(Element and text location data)
__________________________________________________
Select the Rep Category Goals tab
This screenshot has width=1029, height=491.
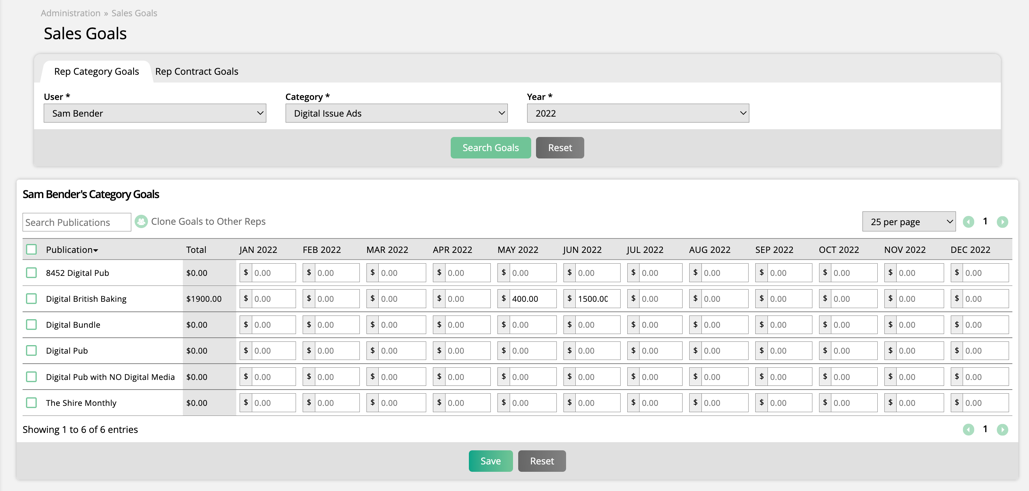96,72
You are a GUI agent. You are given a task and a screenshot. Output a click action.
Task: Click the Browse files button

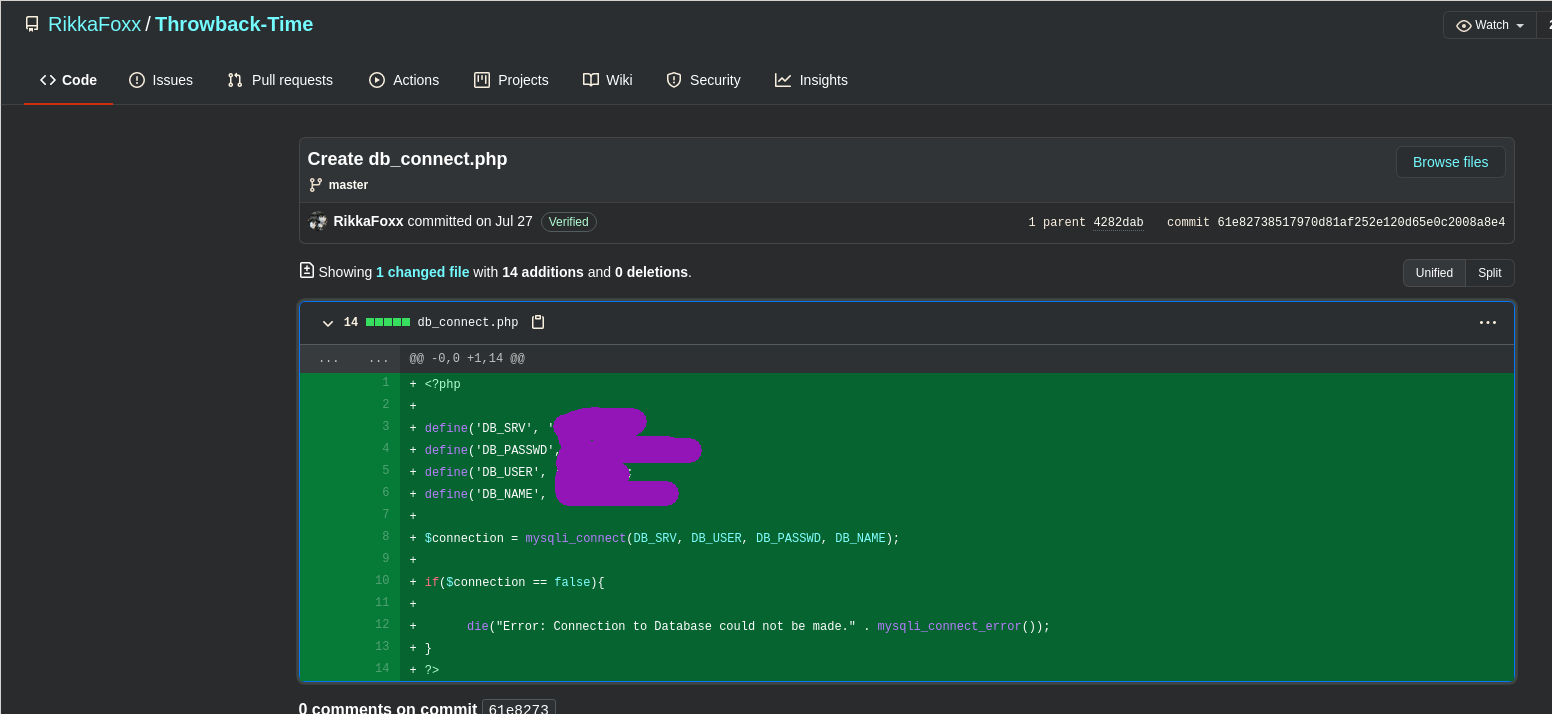(x=1449, y=162)
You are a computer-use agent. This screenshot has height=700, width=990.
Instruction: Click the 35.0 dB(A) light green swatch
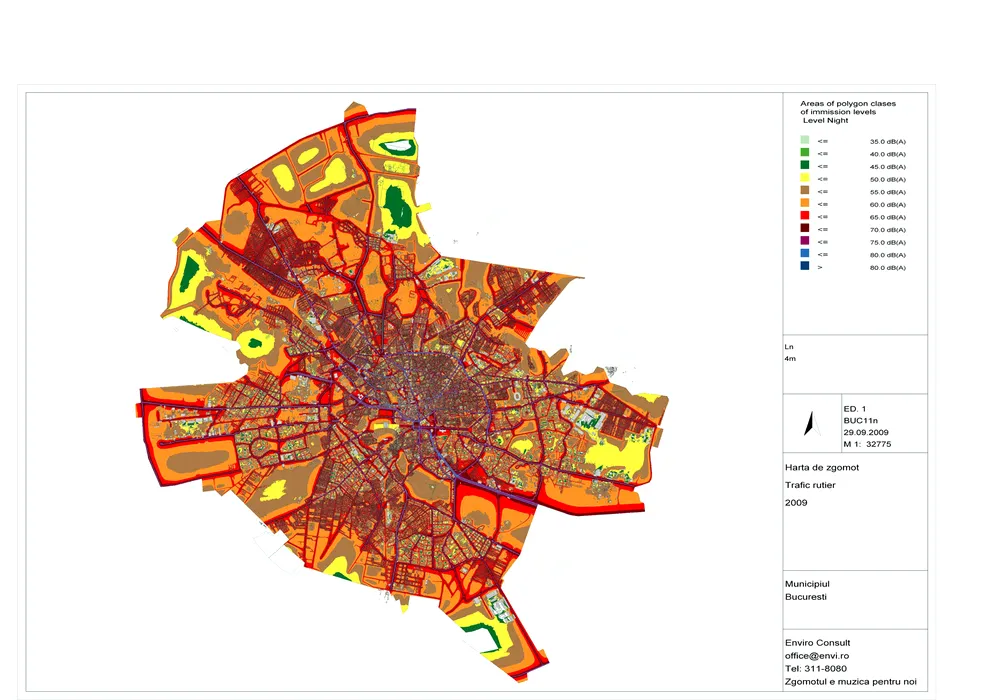(x=804, y=141)
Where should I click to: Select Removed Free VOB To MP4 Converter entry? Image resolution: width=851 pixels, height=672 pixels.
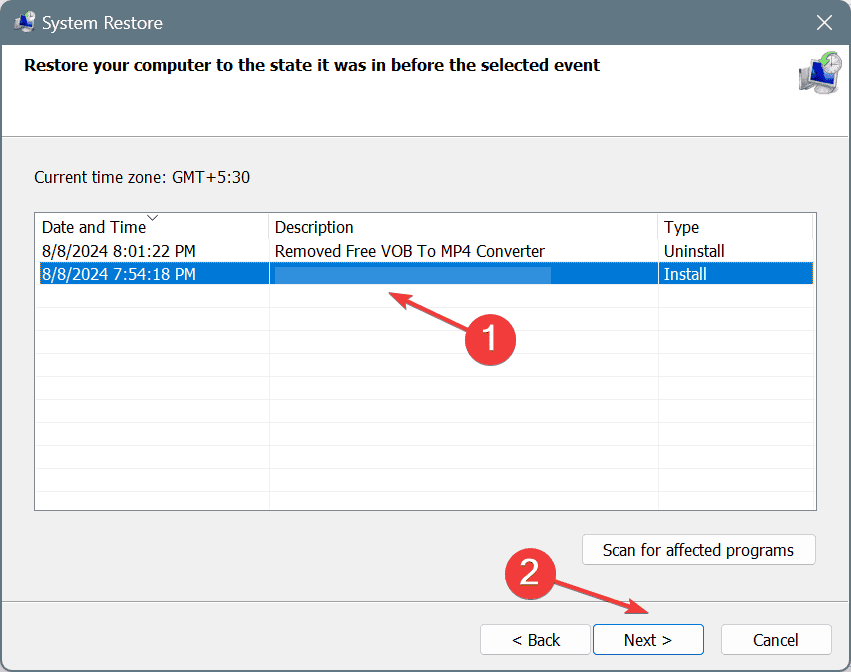(x=409, y=251)
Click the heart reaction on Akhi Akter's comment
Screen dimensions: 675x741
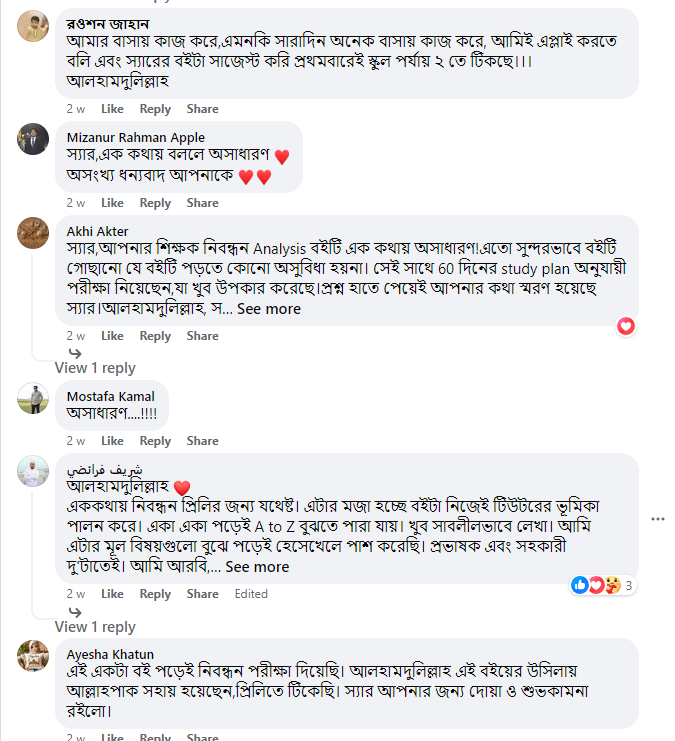(x=626, y=326)
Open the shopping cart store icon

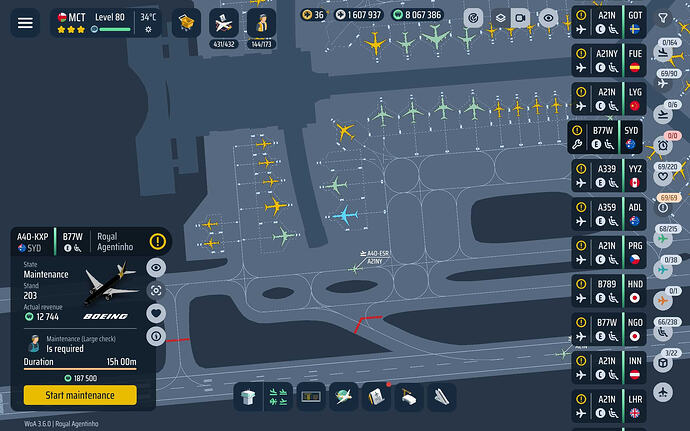(x=187, y=23)
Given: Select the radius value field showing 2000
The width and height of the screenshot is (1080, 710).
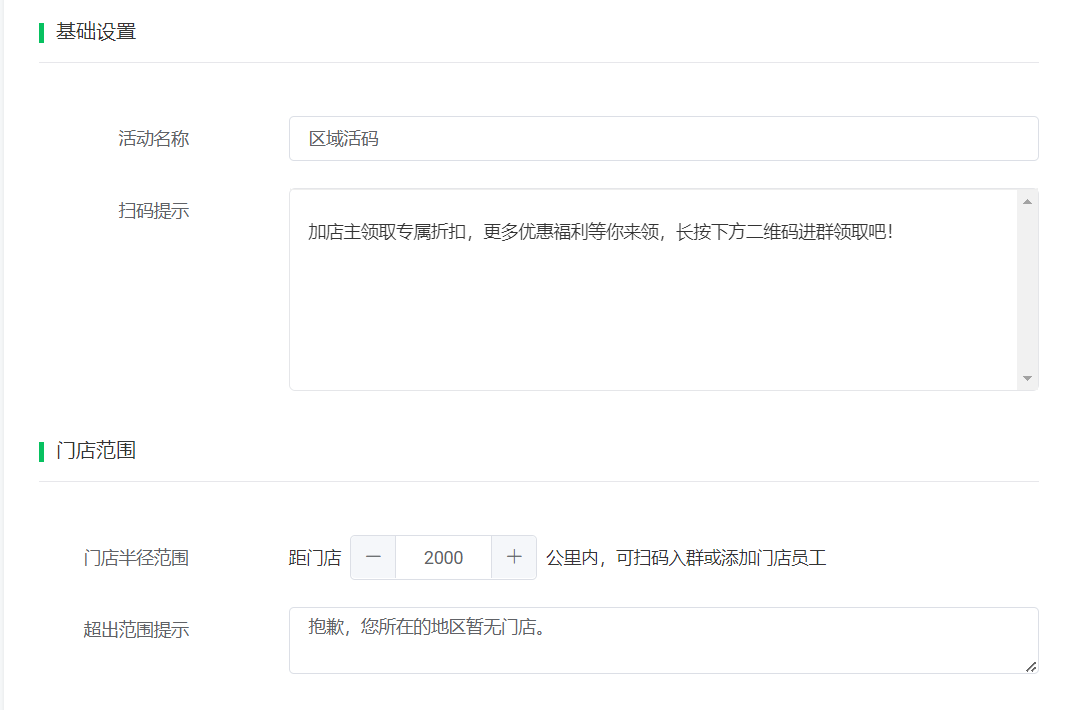Looking at the screenshot, I should 443,557.
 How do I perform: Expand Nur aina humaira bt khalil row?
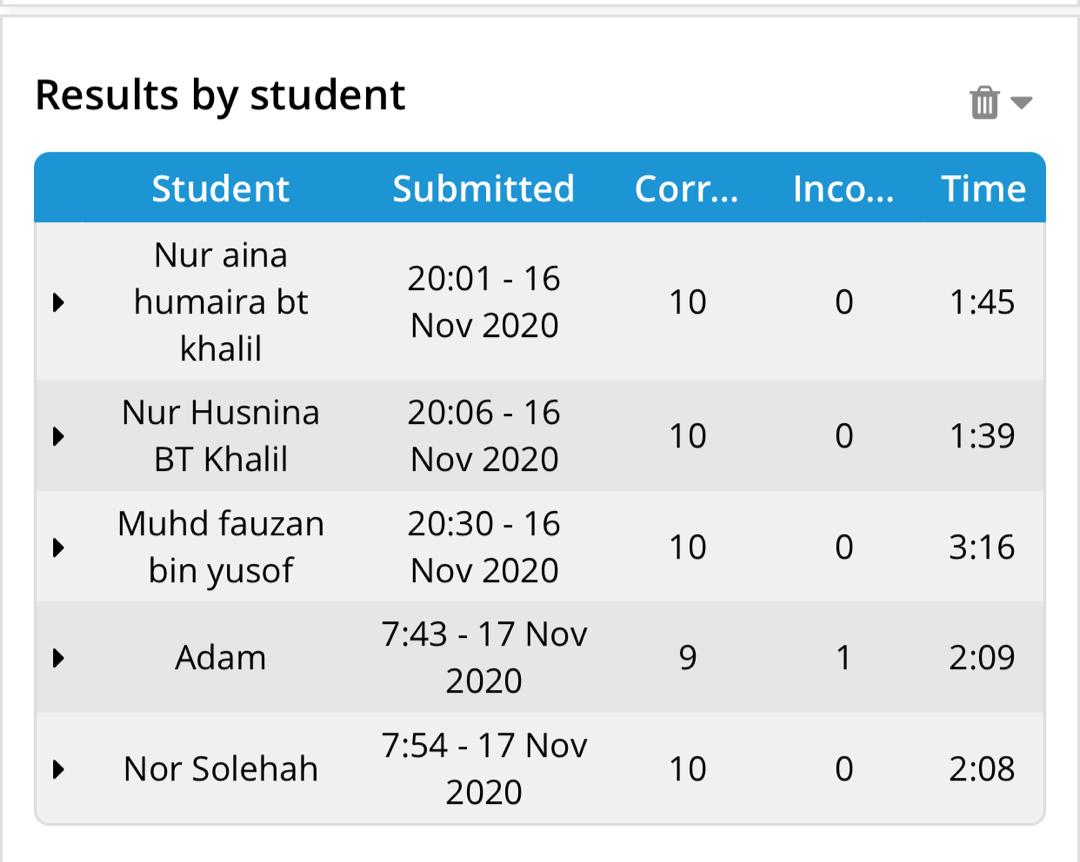pyautogui.click(x=58, y=302)
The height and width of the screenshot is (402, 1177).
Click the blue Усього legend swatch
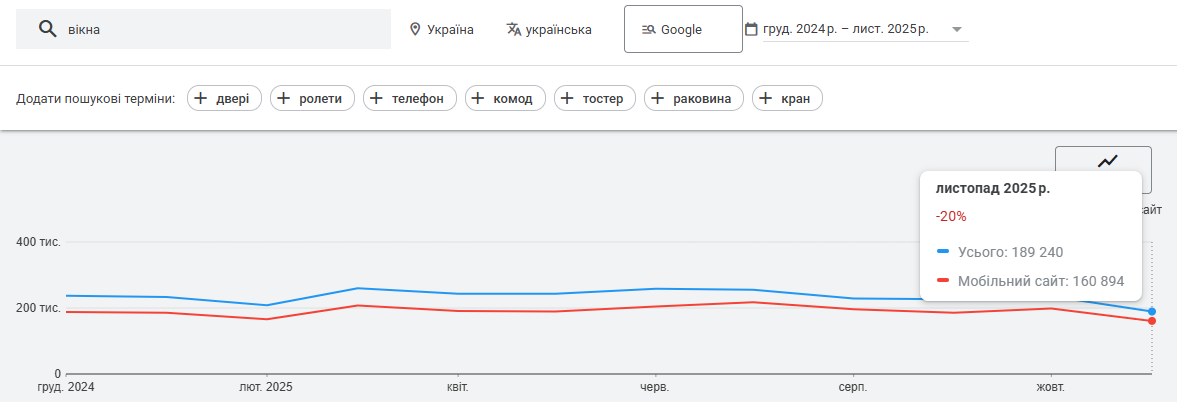943,251
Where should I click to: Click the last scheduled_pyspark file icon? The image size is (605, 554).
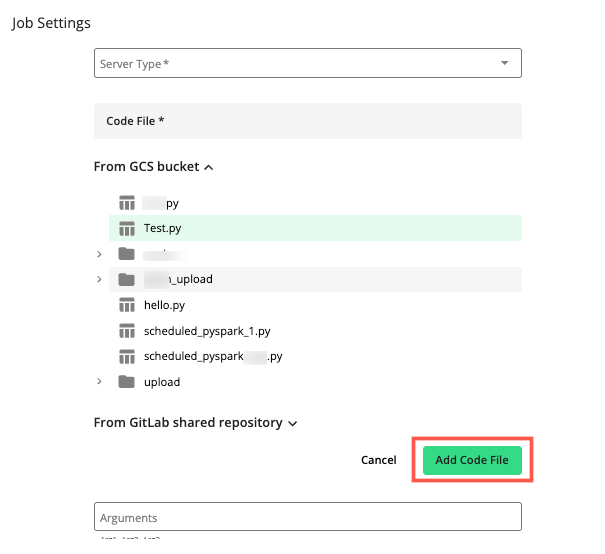click(x=126, y=356)
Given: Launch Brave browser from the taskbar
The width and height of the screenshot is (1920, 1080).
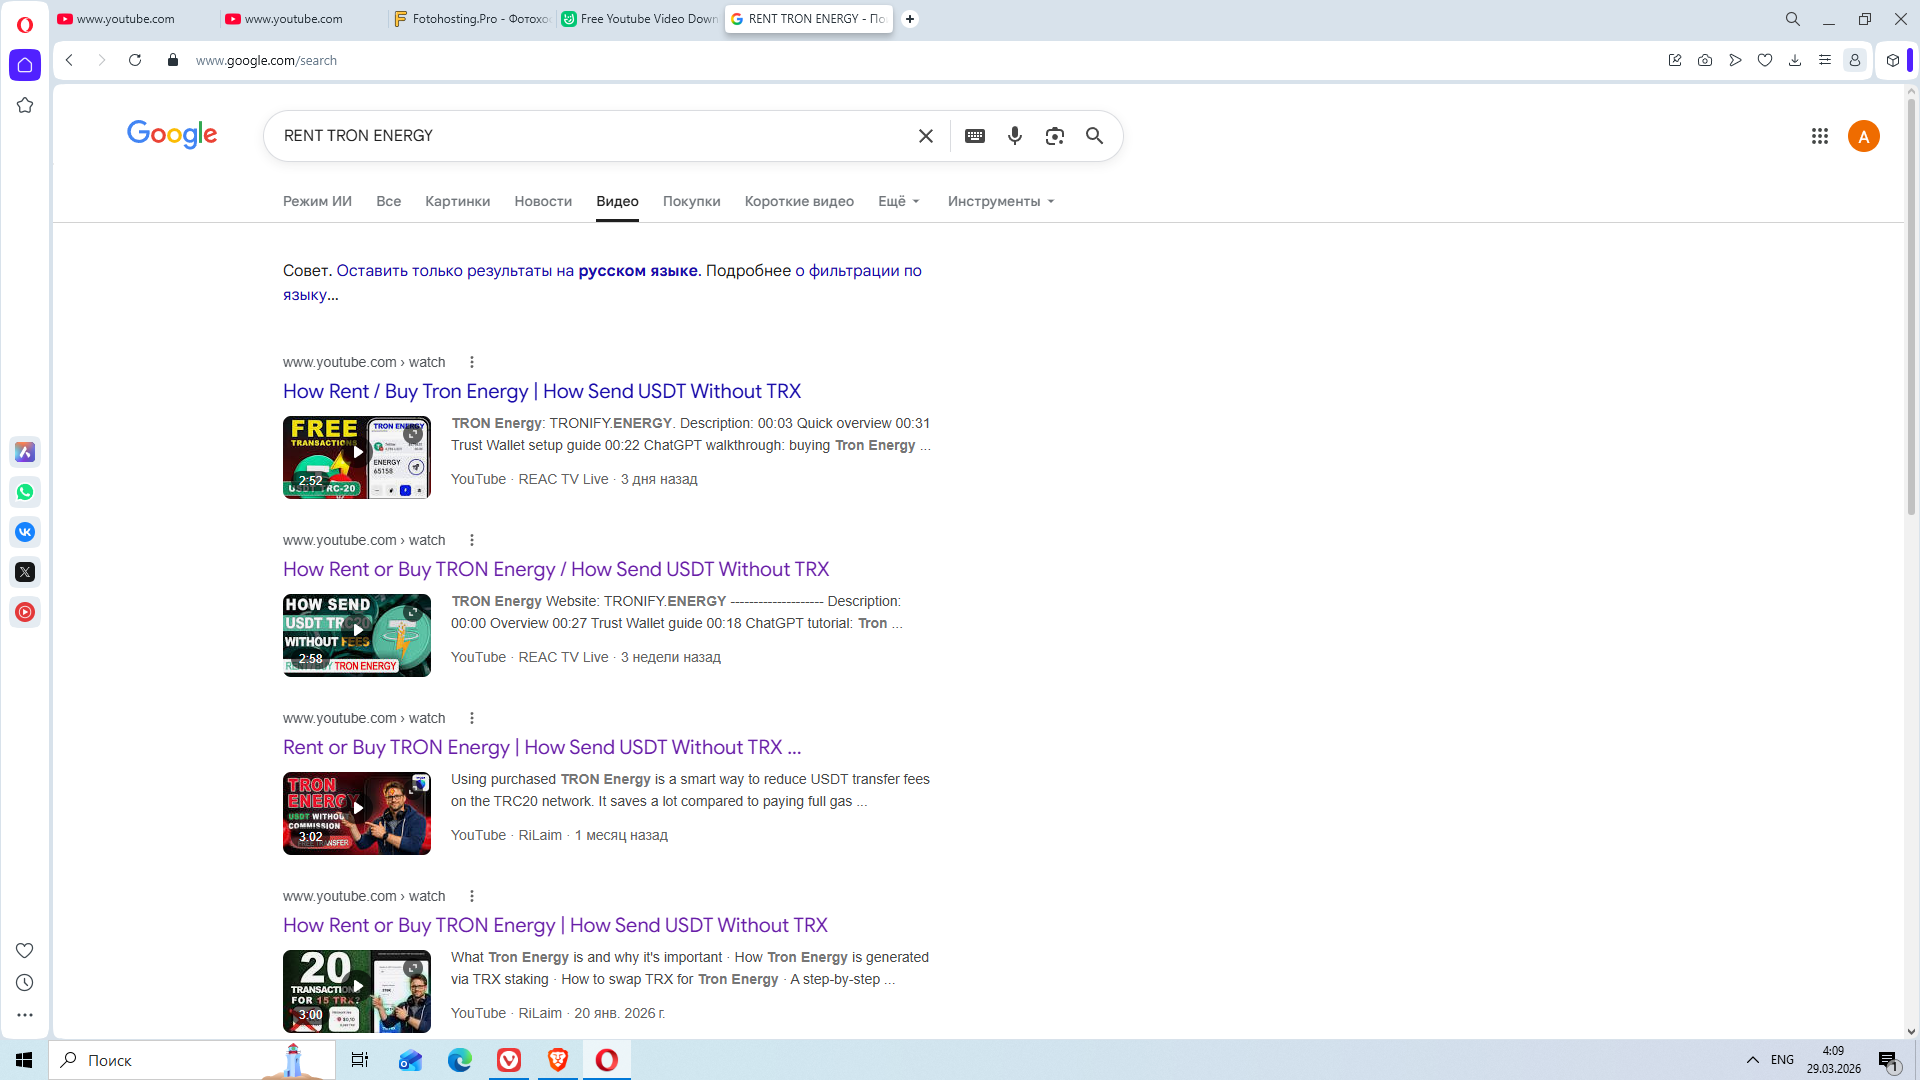Looking at the screenshot, I should pos(558,1060).
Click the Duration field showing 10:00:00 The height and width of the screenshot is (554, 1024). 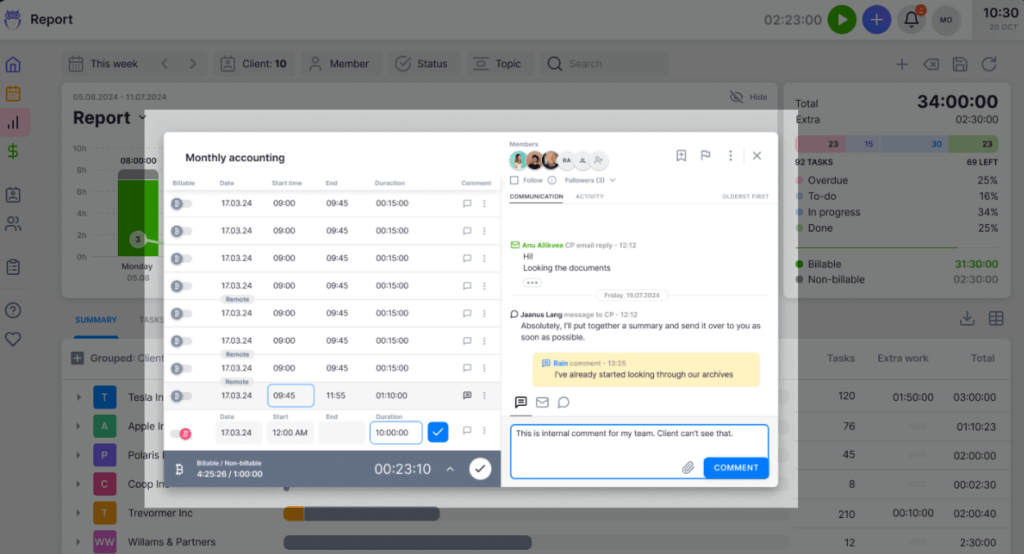point(396,433)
__________________________________________________
→ **Task goal**:
Retype the records word for word, from the line with "You are a computer-use" up to and including the line with "pyautogui.click(x=58, y=302)". Omit the pictures.

→ **Solution for this exercise**:
You are a computer-use agent. This screenshot has height=700, width=990.
Instruction: Click the 35.0 dB(A) light green swatch
(x=804, y=141)
Where should I click to: Select Removed Free VOB To MP4 Converter entry? Image resolution: width=851 pixels, height=672 pixels.
(x=409, y=251)
Click the heart reaction on Akhi Akter's comment
Screen dimensions: 675x741
(x=626, y=326)
Open the shopping cart store icon

(x=187, y=23)
Given: Select the radius value field showing 2000
The width and height of the screenshot is (1080, 710).
Looking at the screenshot, I should 443,557.
 How do I perform: Expand Nur aina humaira bt khalil row?
pyautogui.click(x=58, y=302)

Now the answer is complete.